While the surge isn’t entirely unexpected for MadgeTech, which has long supplied the medical world with devices to keep track of temperature and other attributes, its size is. The need is driven by the unparalleled speed and quantity of the COVID-19 vaccine development as well as vaccines’ extreme temperature sensitivity.
“We have had a couple very large pharmaceuticals inquire about extremely large numbers of data loggers – hundreds of thousands. We’re also getting requests for quotes from CVS, doctor’s offices, people who understand they’re going to be giving the vaccine and need to monitor the temperature of those vaccines in their refrigerators,” said Ken LaPage, the company’s sales manager.
Technology caught up MadgeTech was founded by Carlson because the Warner native (Kearsarge High School class of 1977) was a design engineer with an interesting passion.
“I though it was just fascinating to take the parameters of nature – pressure, temperature, humidity – and see what they’re doing over time,” he said. “I had the idea back in the ’80s but the technology wasn’t there.”
The arrival of low-power microchips in the mid-1990s combined with the Internet changed things.
“You could put data into a computer and see it in real time,” he said. “At that time it felt like magic.”
So Carlson started building and selling small devices that measured temperature via thermoelectric effect and logged the result. The company – named after his Aunt Madge, who provided the money to buy the computer on which he wrote the first software – started growing.
“Customers would call in and say, ‘I like that but I also want to measure humidity.’ We’d design it … Then they wanted voltage, pressure. Then water-proof, high temperatures. It just kept evolving. Fundamentally, the products are the same today,” he said.
The company makes a wide variety of systems used in a host of industries, from aerospace to food service to medicine.
“The real thing that drives our sales is compliance, having to comply with regulations,” said Orbacz, manager of marketing. “Say you bought chicken at the supermarket. There has to be a trail of what temperature that chicken was exposed to, up until the time it arrived in the refrigerator in your home. We can provide that. ”
A very different application that caused a spurt of business came from the grounding of the Boeing 737 Max airliners two years ago. Scores of the planes were parked in the desert while investigations continued, and they all needed to monitor temperature and humidity while in storage to make sure that mold didn’t grow or corrosion didn’t occur.
Local focus Carlson said MadgeTech has always been locally focused, which is why it’s still in Warner, not usually considered a hot spot for hiring engineers and designers. He said it has grown through its own funding, without debt or investment firms.
It has about 75 employee, including 13 engineers, and $13 million in annual sales. As well as design and manufacturing it repairs and, crucially, calibrates its devices. MadgeTech has more than 50 distributors throughout the world, including one each in South Africa and Egypt, Carlson said.
“We design and manufacturer and sell, all out of the same place. There’s not a single country we don’t ship to – well, maybe North Korea, Syria, Cuba,” said Carlson. “We can control the quality, not importing anything from China, Japan. It’s all done in-house.”

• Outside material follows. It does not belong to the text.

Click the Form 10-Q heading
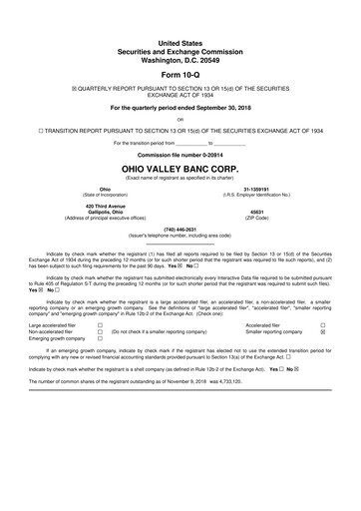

Despite its long presence here and occasionally getting in the news, as when Carlson was part of opposition to a proposed gun range in town, MadgeTech shares the fate of many manufacturing companies that don’t sell directly to consumers, in that few people are aware of it.
“People go wow, I never knew this place existed,” Carlson said.
MadgeTech hopes more people learn about it because they’re hiring.
“We did all this from this small town in New Hampshire. It’s nicer here than (closer to a big city). It’s quiet, we’re thinkers, creative, we solve problems, don’t need all the distractions. It’s a way of life,” Carlson said.